◆ **Stored data entries**

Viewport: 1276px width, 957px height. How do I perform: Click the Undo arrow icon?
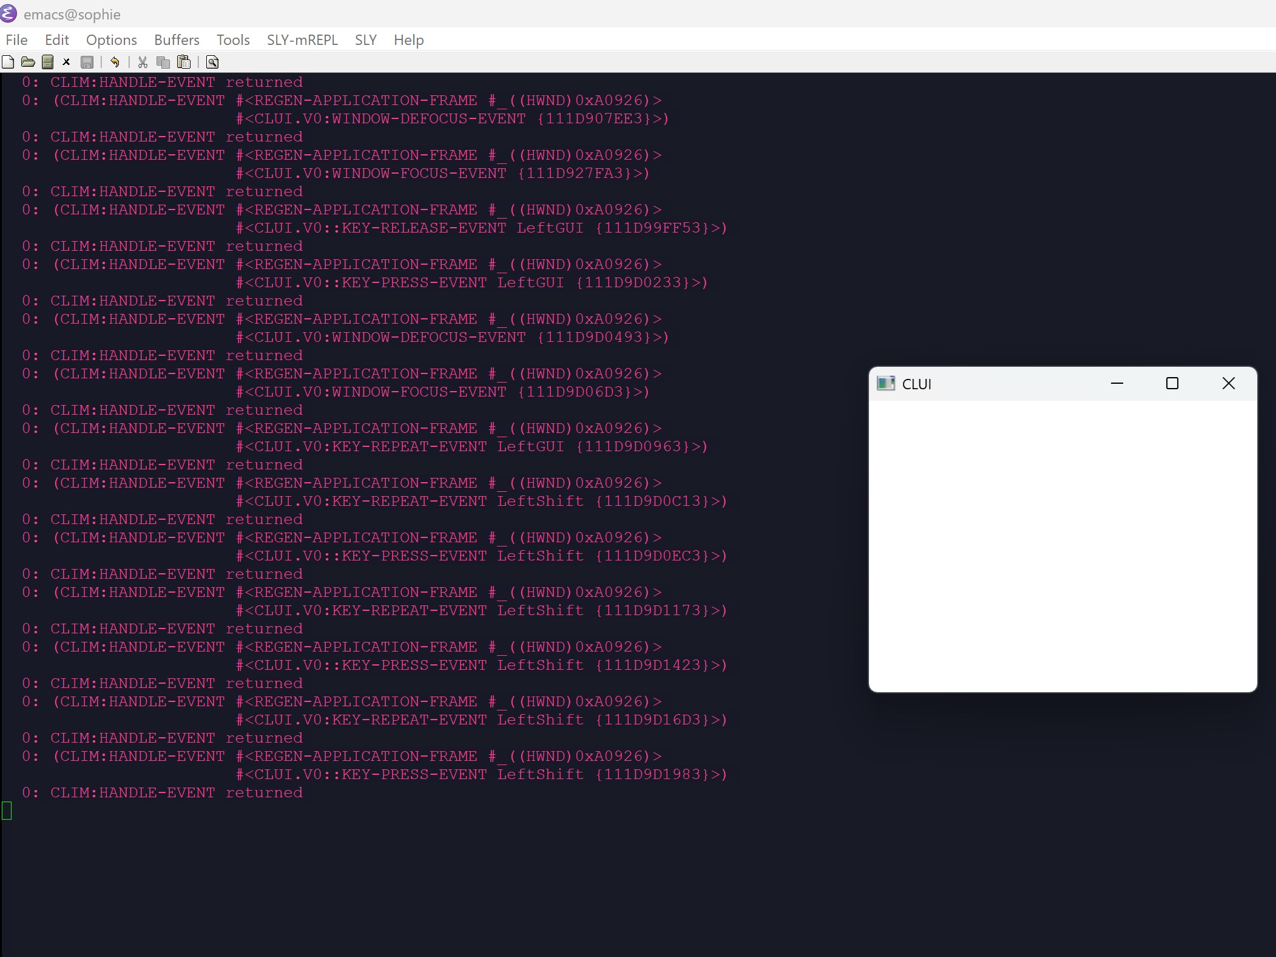[115, 62]
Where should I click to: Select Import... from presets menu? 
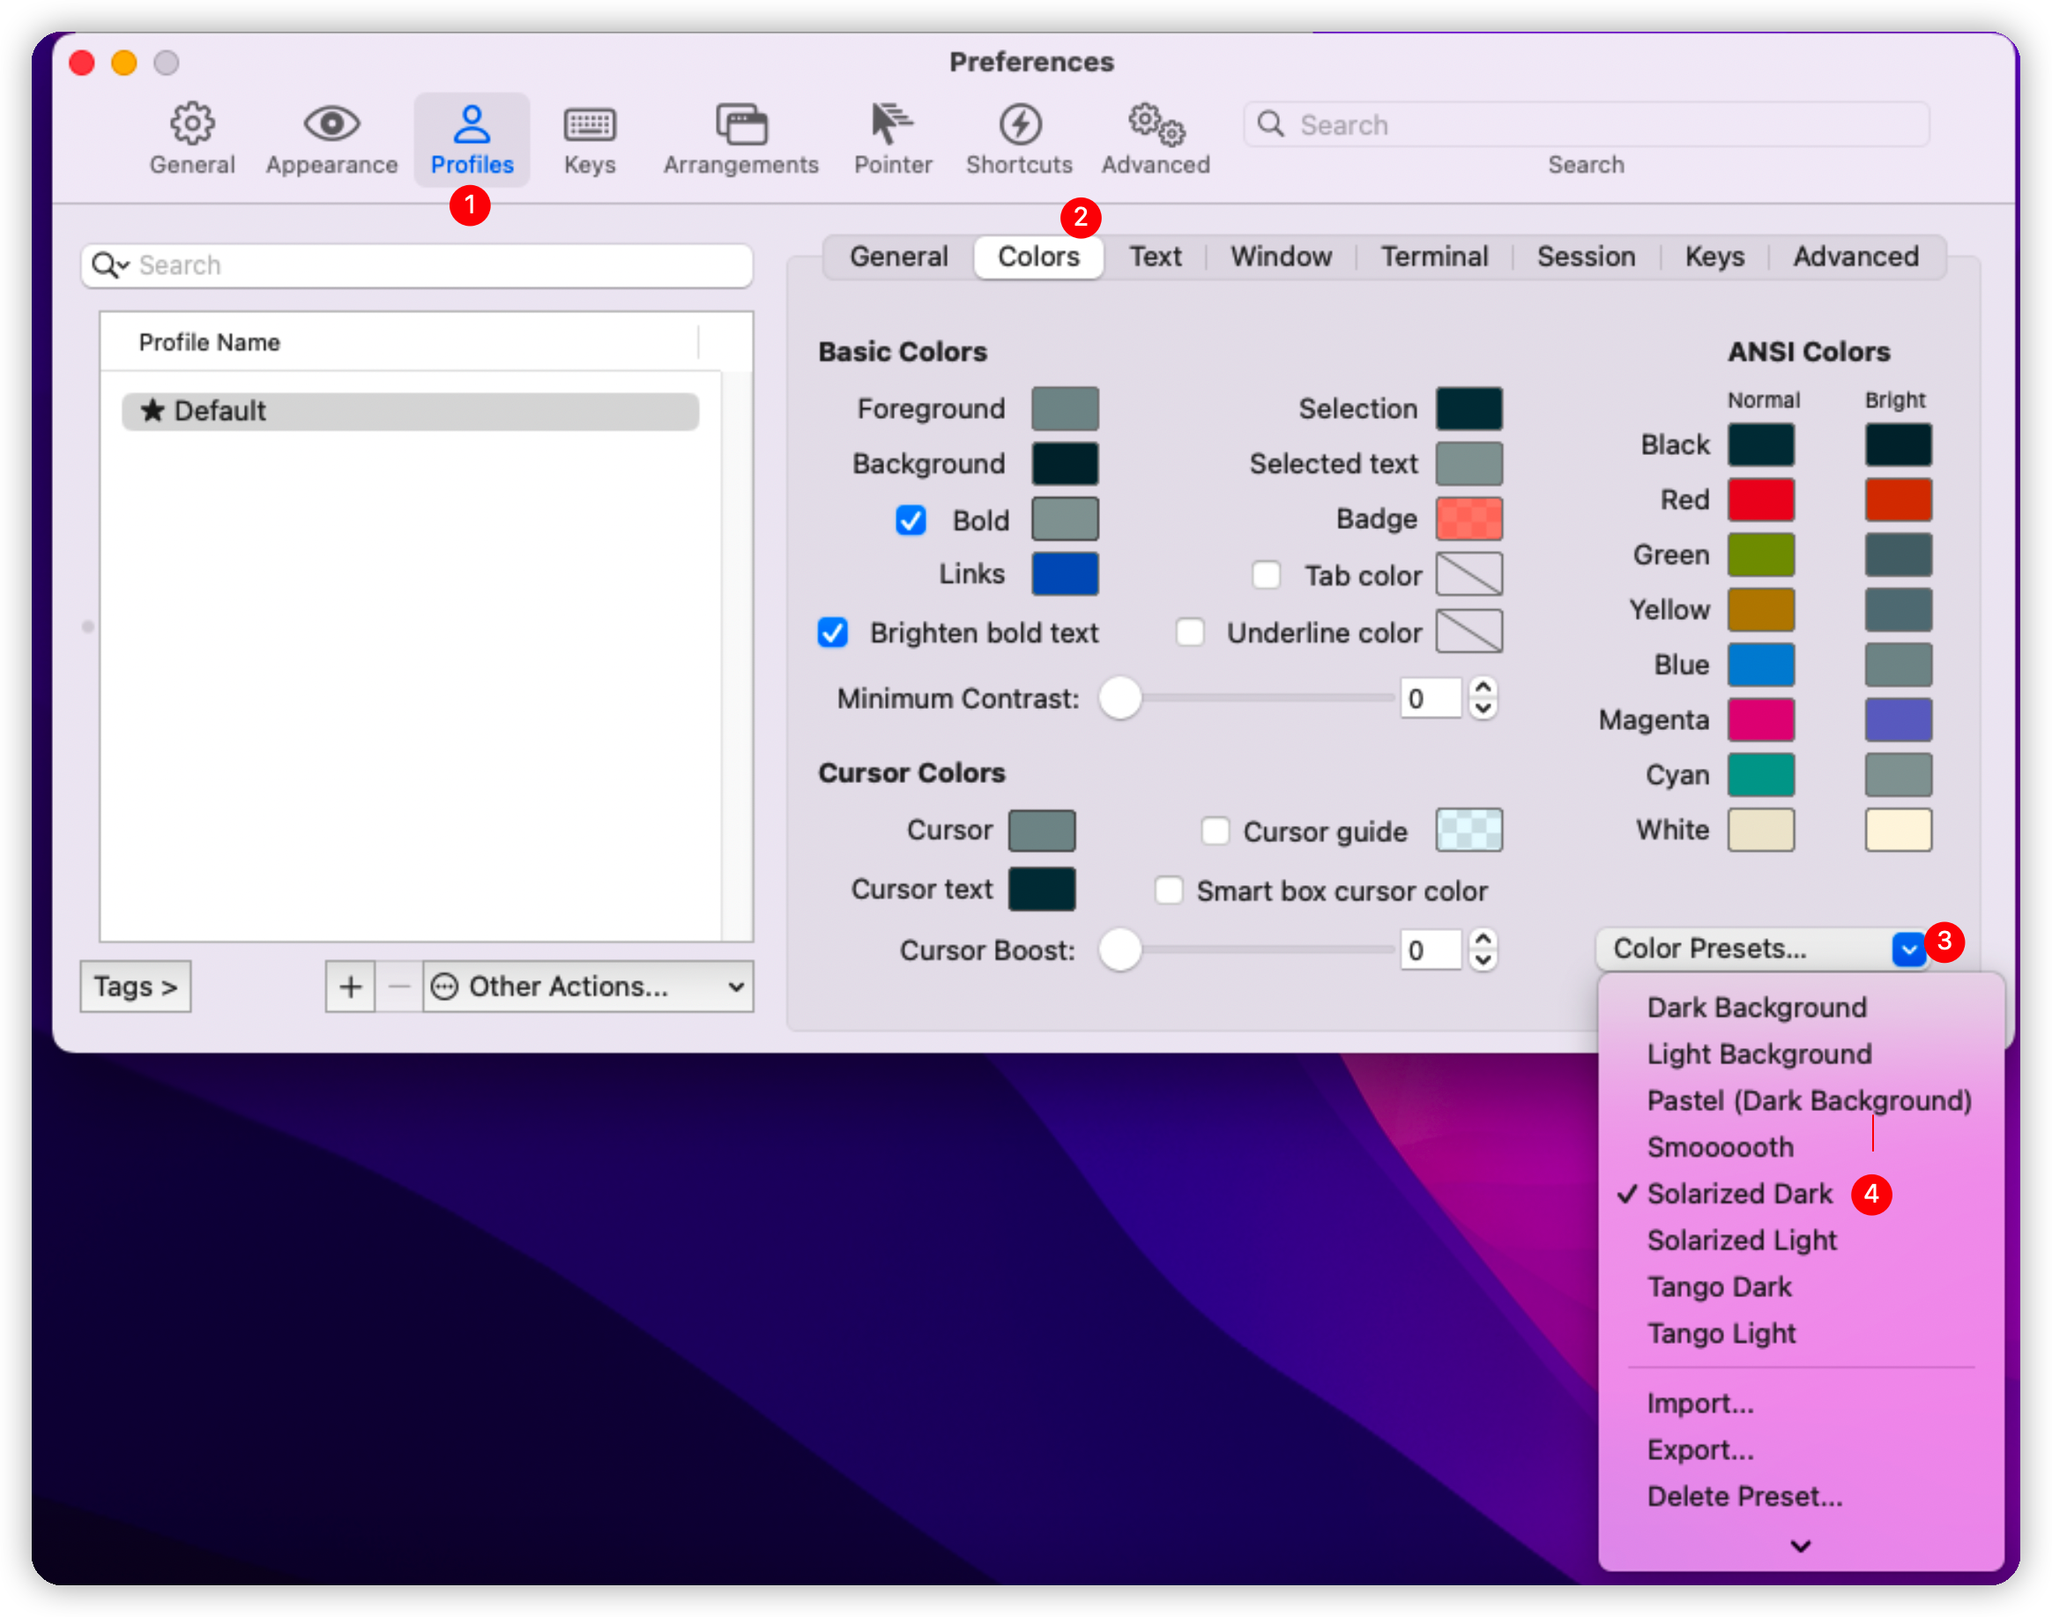(1700, 1403)
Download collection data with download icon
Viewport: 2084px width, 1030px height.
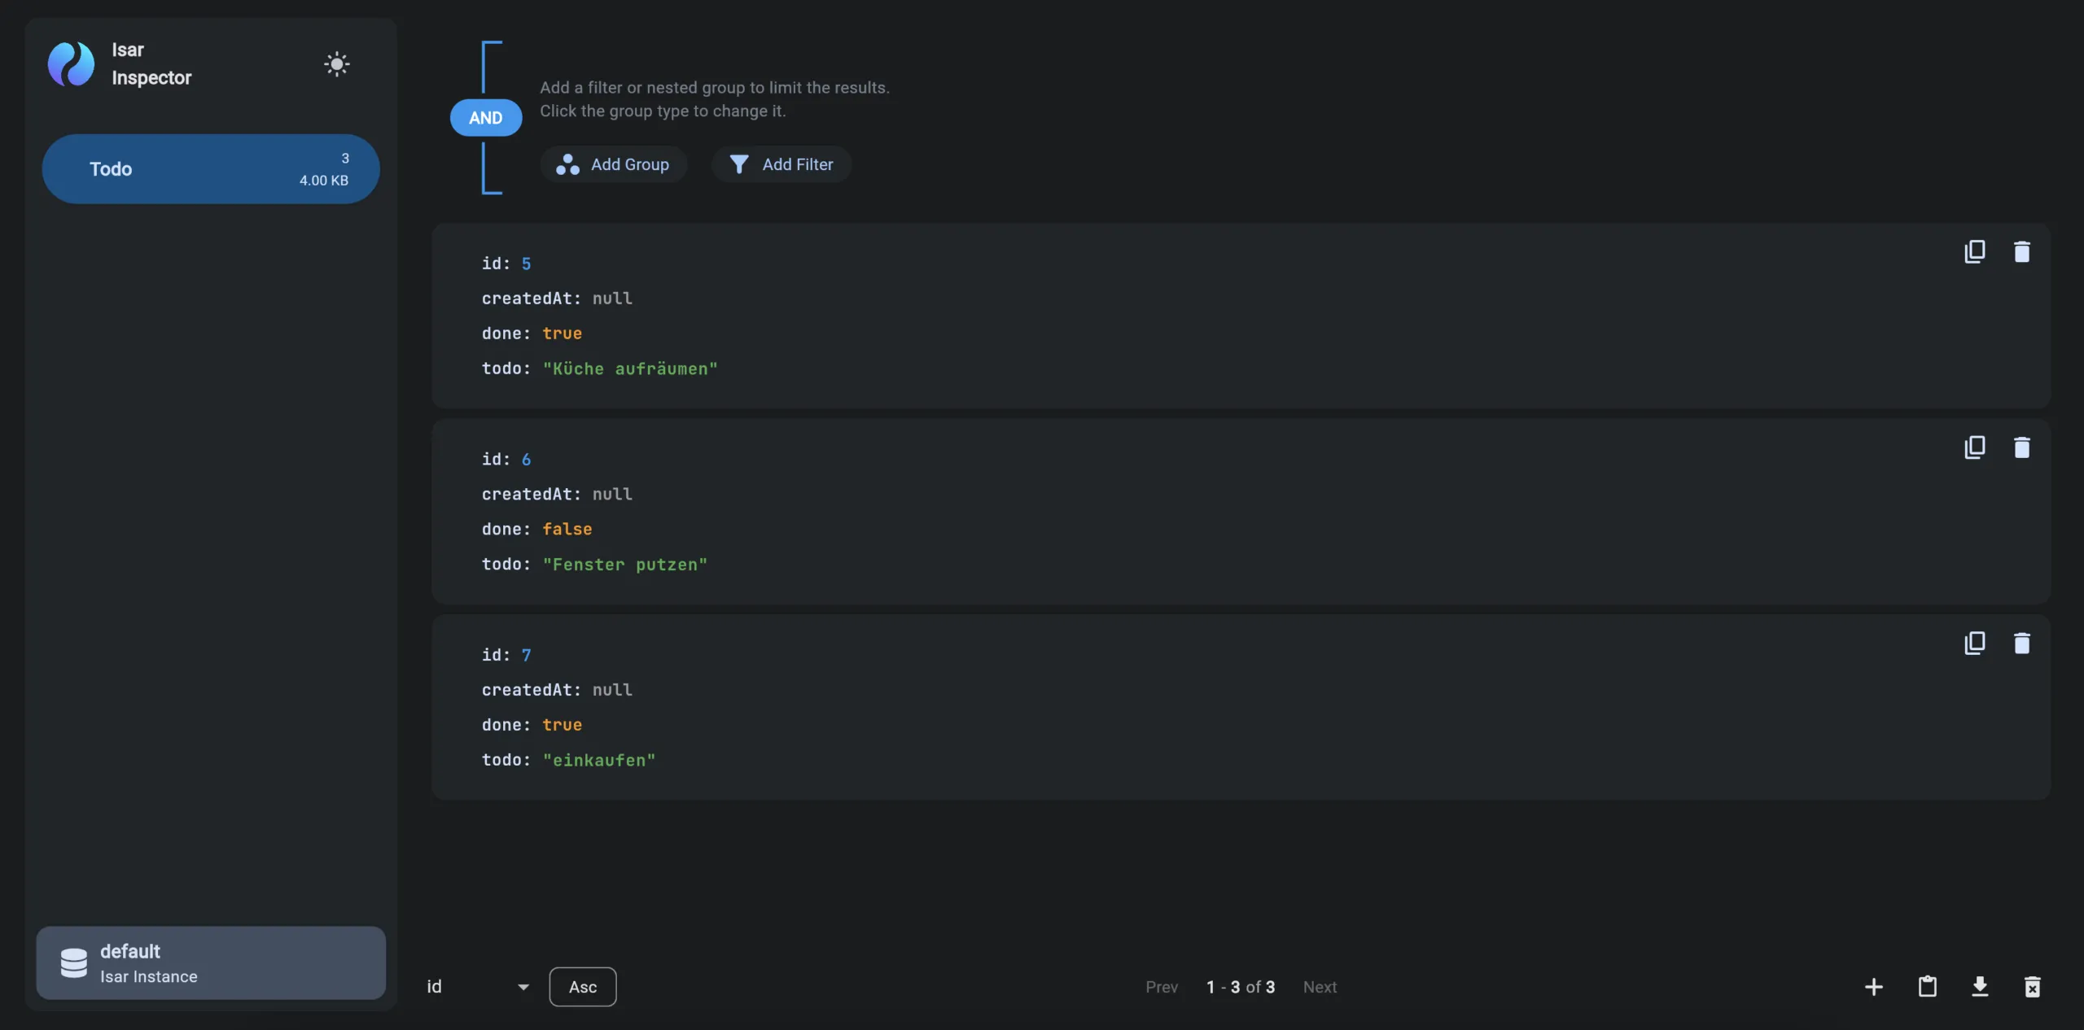click(x=1981, y=986)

◆ **What to work on**
Pictures must be left out when the records are transcribed exactly.

◆ **Answer box**
Viewport: 1276px width, 957px height. How do I perform: Click the Undo arrow icon?
[115, 62]
Where should I click to: Select Import... from presets menu? 
(1700, 1403)
Download collection data with download icon
Viewport: 2084px width, 1030px height.
click(x=1981, y=986)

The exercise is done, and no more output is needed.